Dao M. Nguyen, MD, MSc, FRCSC, FACSa,*, G. Aaron Chen, MSa, Rishindra Reddy, MDa, Wilson Tsai, MDa, William D. Schrumpa, George Cole, Jr, MDa, David S. Schrump, MD, FACSa

a Section of Thoracic Oncology, Surgery Branch, Center for Cancer Research, National Cancer Institute, National Institutes of Health, Bethesda, Md, USA

Read at the Eighty-third Annual Meeting of The American Association for Thoracic Surgery, Boston, Mass, May 4-7, 2003.

Received for publication May 2, 2003; revisions received August 28, 2003; accepted for publication September 9, 2003.

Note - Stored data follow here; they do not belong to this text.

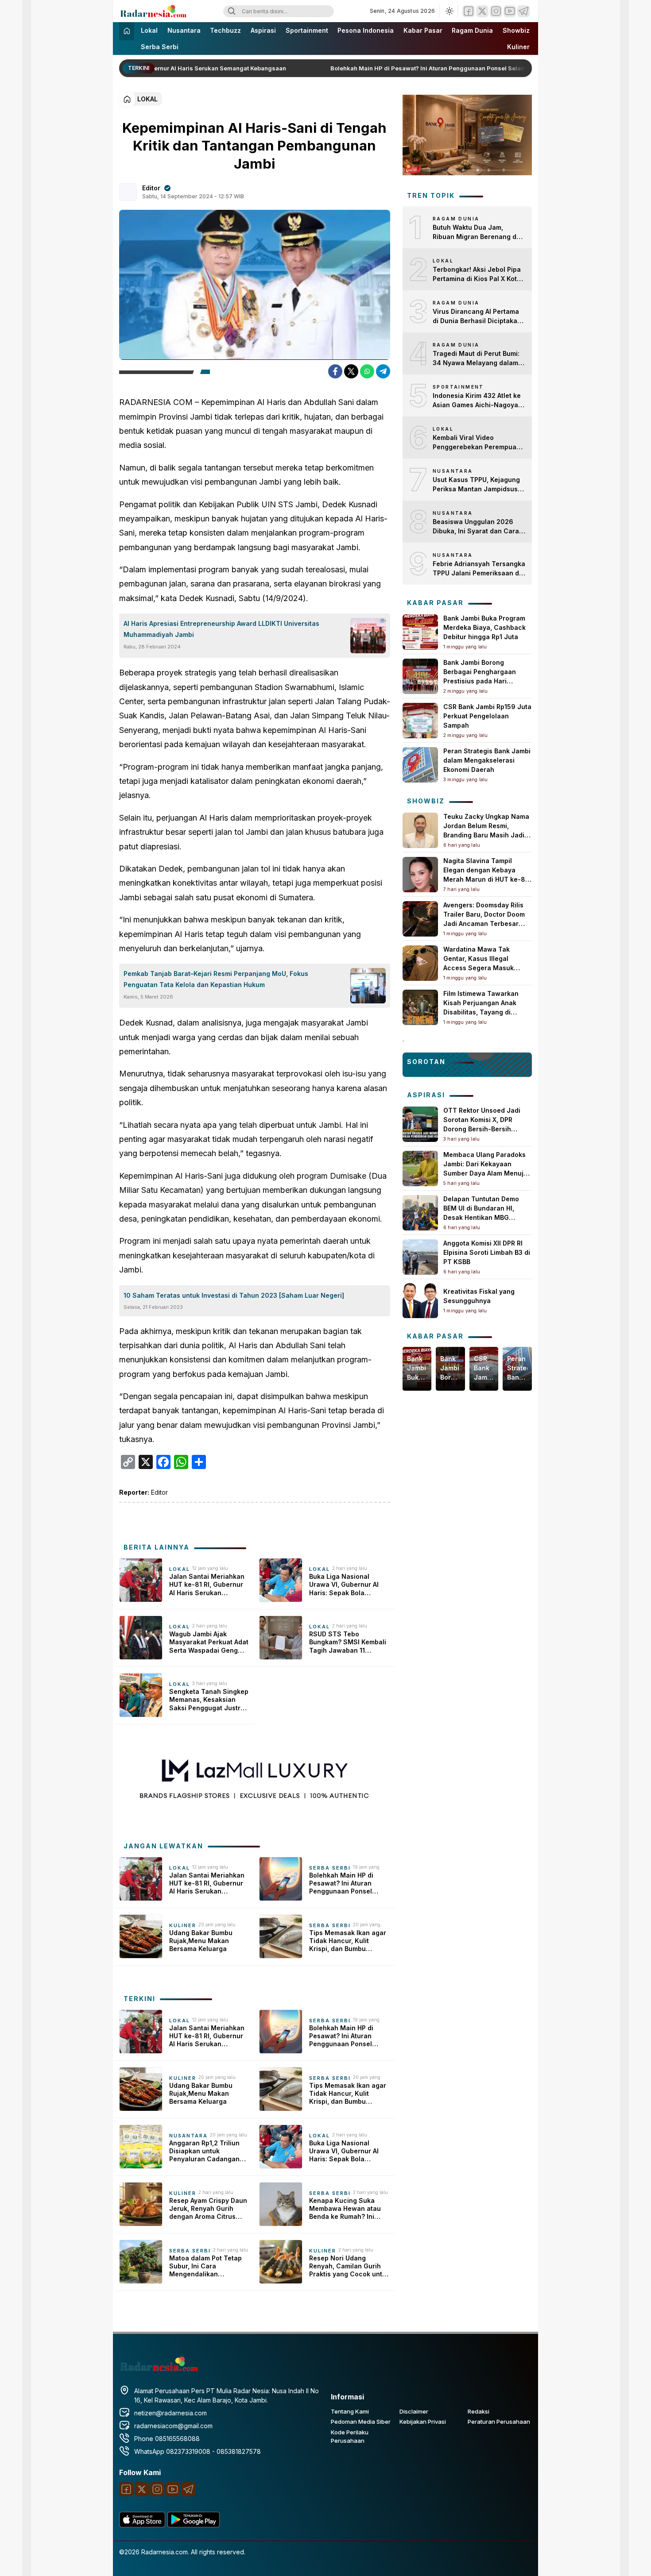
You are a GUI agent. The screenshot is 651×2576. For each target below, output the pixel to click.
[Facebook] (468, 11)
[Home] (126, 31)
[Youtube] (510, 11)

* Address for reprints: Dao M. Nguyen, MD, MSc, FRCSC, FACS, Section of Thoracic Oncology, Room 2B07, Building 10, 10 Center Drive, Bethesda, MD, USA
Dao_Nguyen{at}nih.gov

BACKGROUND: Constitutive activation of the phosphoinositide 3-kinase/protein kinase B survival signal transduction pathway influences the intrinsic chemoresistance of cancer cells. This study evaluates the effect of LY294002, a pharmacologic inhibitor of phosphoinositide 3-kinase, on the sensitivity of lung and esophageal cancer cells to paclitaxel (Taxol) in vitro.

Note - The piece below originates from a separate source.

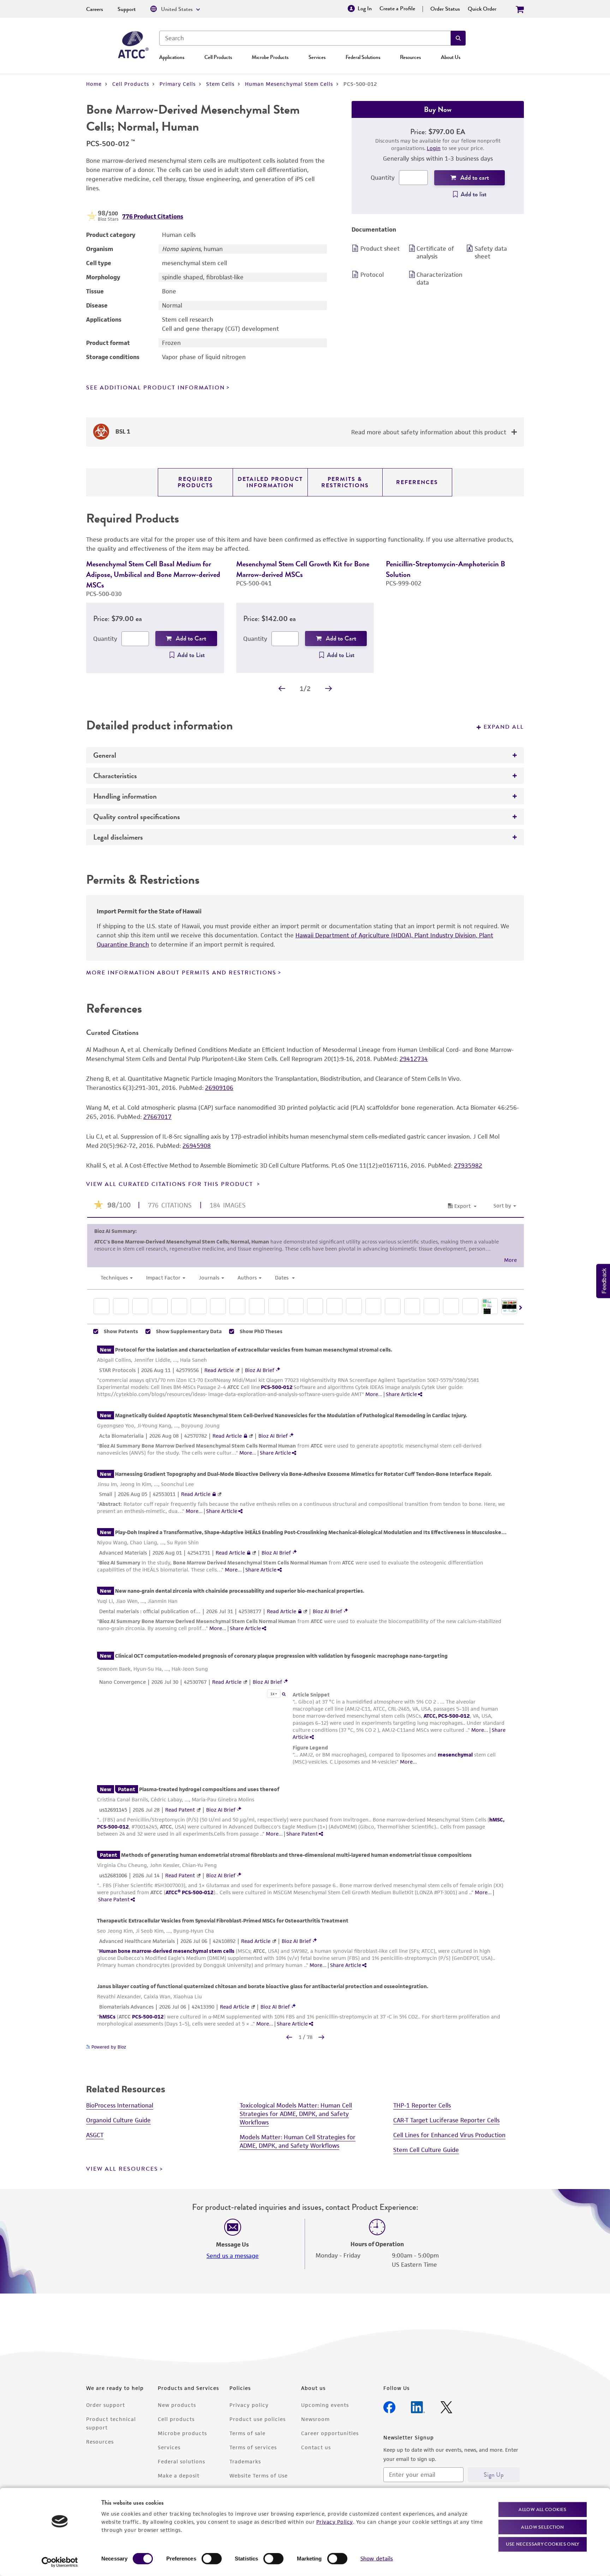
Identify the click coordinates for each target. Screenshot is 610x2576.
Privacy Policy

MATERIALS AND METHODS: Cell viability and apoptosis of cancer cells treated with paclitaxel + LY294002 combinations were quantitated by methyl-thiazol-diphenyl-tetrazolium and terminal deoxynucleotidyltransferase-mediated dUTP nick-end labeling-based ApoBrdU assays, respectively. The effect of LY294002-mediated phosphoinositide 3-kinase inhibition on protein kinase B (Akt) activation and nuclear factor-{kappa}B signaling was determined by Western blot analysis. Nuclear factor-{kappa}B transcription activity in cultured cancer cells either at baseline or after treatments with LY294002 or BAY11-0782 (a pharmacologic inhibitor of nuclear factor-{kappa}B) was determined by the nuclear factor-{kappa}B-Luciferase reporter system.

RESULTS: A 4- to more than 20-fold reduction of paclitaxel IC50 values was observed in cancer cells treated with paclitaxel + LY294002 combinations. This was paralleled with synergistic induction of apoptosis. LY294002 treatment caused a significant dose-dependent inhibition of protein kinase B (Akt) activation and suppression of nuclear factor-{kappa}B transcriptional activity that was accompanied by elevation of I{kappa}B, the intrinsic inhibitor of nuclear factor-{kappa}B, and concomitant reduction of nuclear factor-{kappa}B–regulated antiapoptotic proteins cIAP1, cIAP2, and BclXL. Direct inhibition of nuclear factor-{kappa}B activity by BAY11-0782 also resulted in profound enhancement of paclitaxel sensitivity and paclitaxel-mediated induction of apoptosis in lung and esophageal cancer cells.

CONCLUSION: LY294002-mediated inhibition of the phosphoinositide 3-kinase/protein kinase B-dependent survival pathway with secondary suppression of nuclear factor-{kappa}B transcriptional activity was associated with enhancement of paclitaxel cytotoxicity in lung and esophageal cancer cells. Direct inhibition of nuclear factor-{kappa}B by BAY11-0782 also sensitized these cancer cells to paclitaxel, indicating that nuclear factor-{kappa}B may be the crucial intermediary step connecting phosphoinositide 3-kinase/protein kinase B (Akt) to the intrinsic susceptibility of cancer cells to chemotherapeutic agents.